» **Problem**: Within the data that follows, set down exactly the lines from the one containing "You are a computer-use" through the one containing "Instruction: Open the", both ends included.

» **Available data**:
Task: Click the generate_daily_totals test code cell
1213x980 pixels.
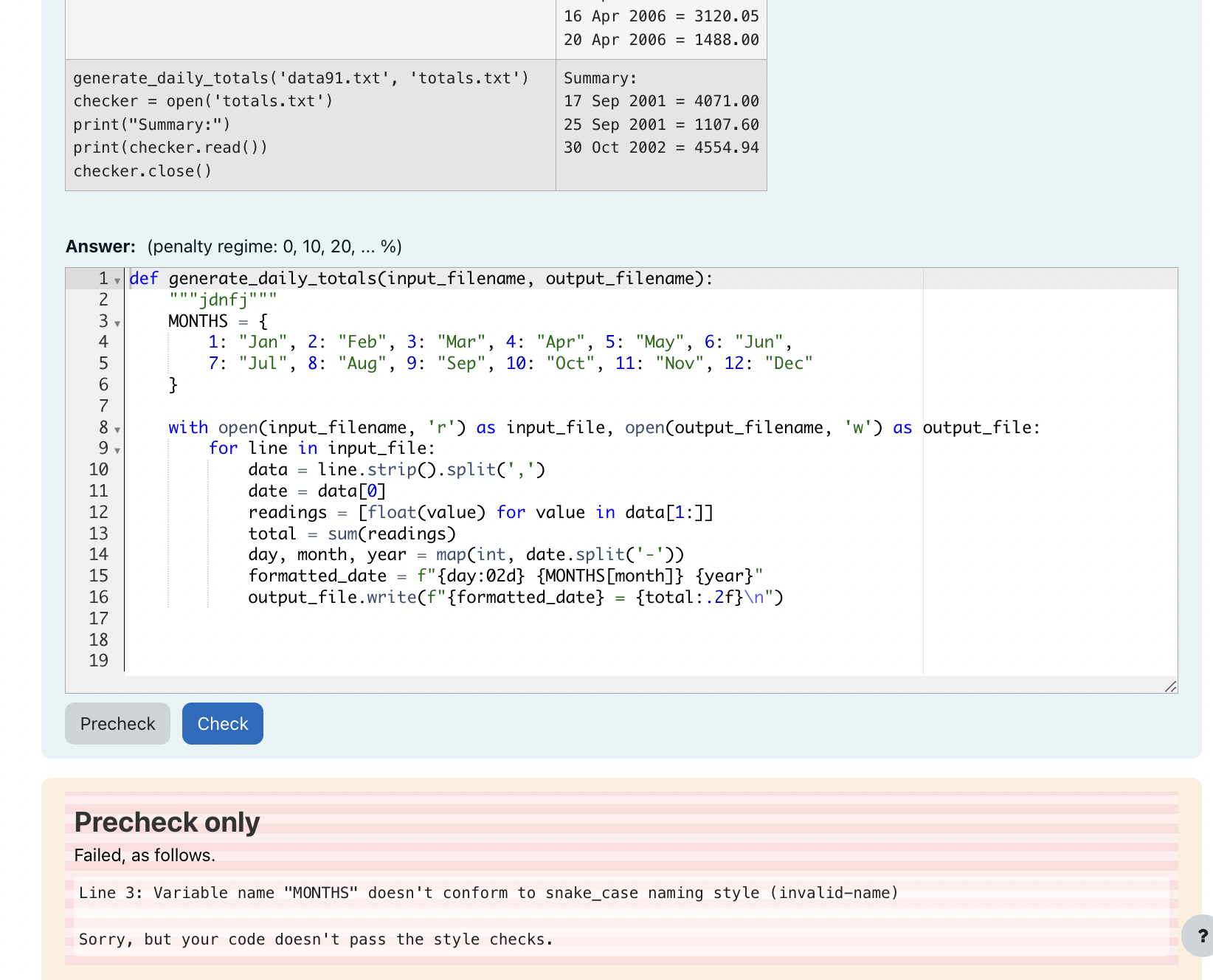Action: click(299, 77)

...

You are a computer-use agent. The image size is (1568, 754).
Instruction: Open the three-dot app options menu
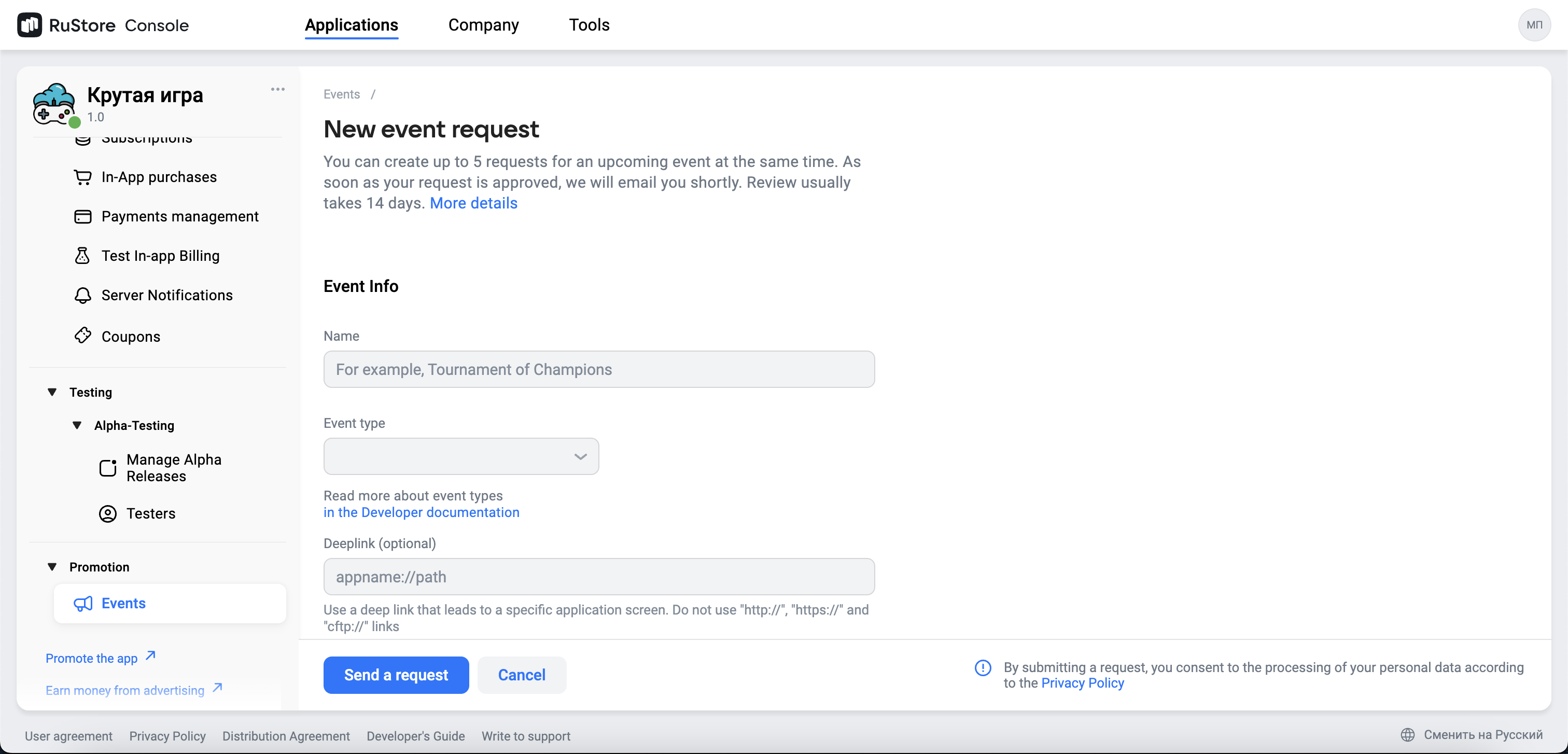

» **Solution to this exercise**:
You are a computer-use agent. The image size is (1568, 754).
Instruction: Open the three-dot app options menu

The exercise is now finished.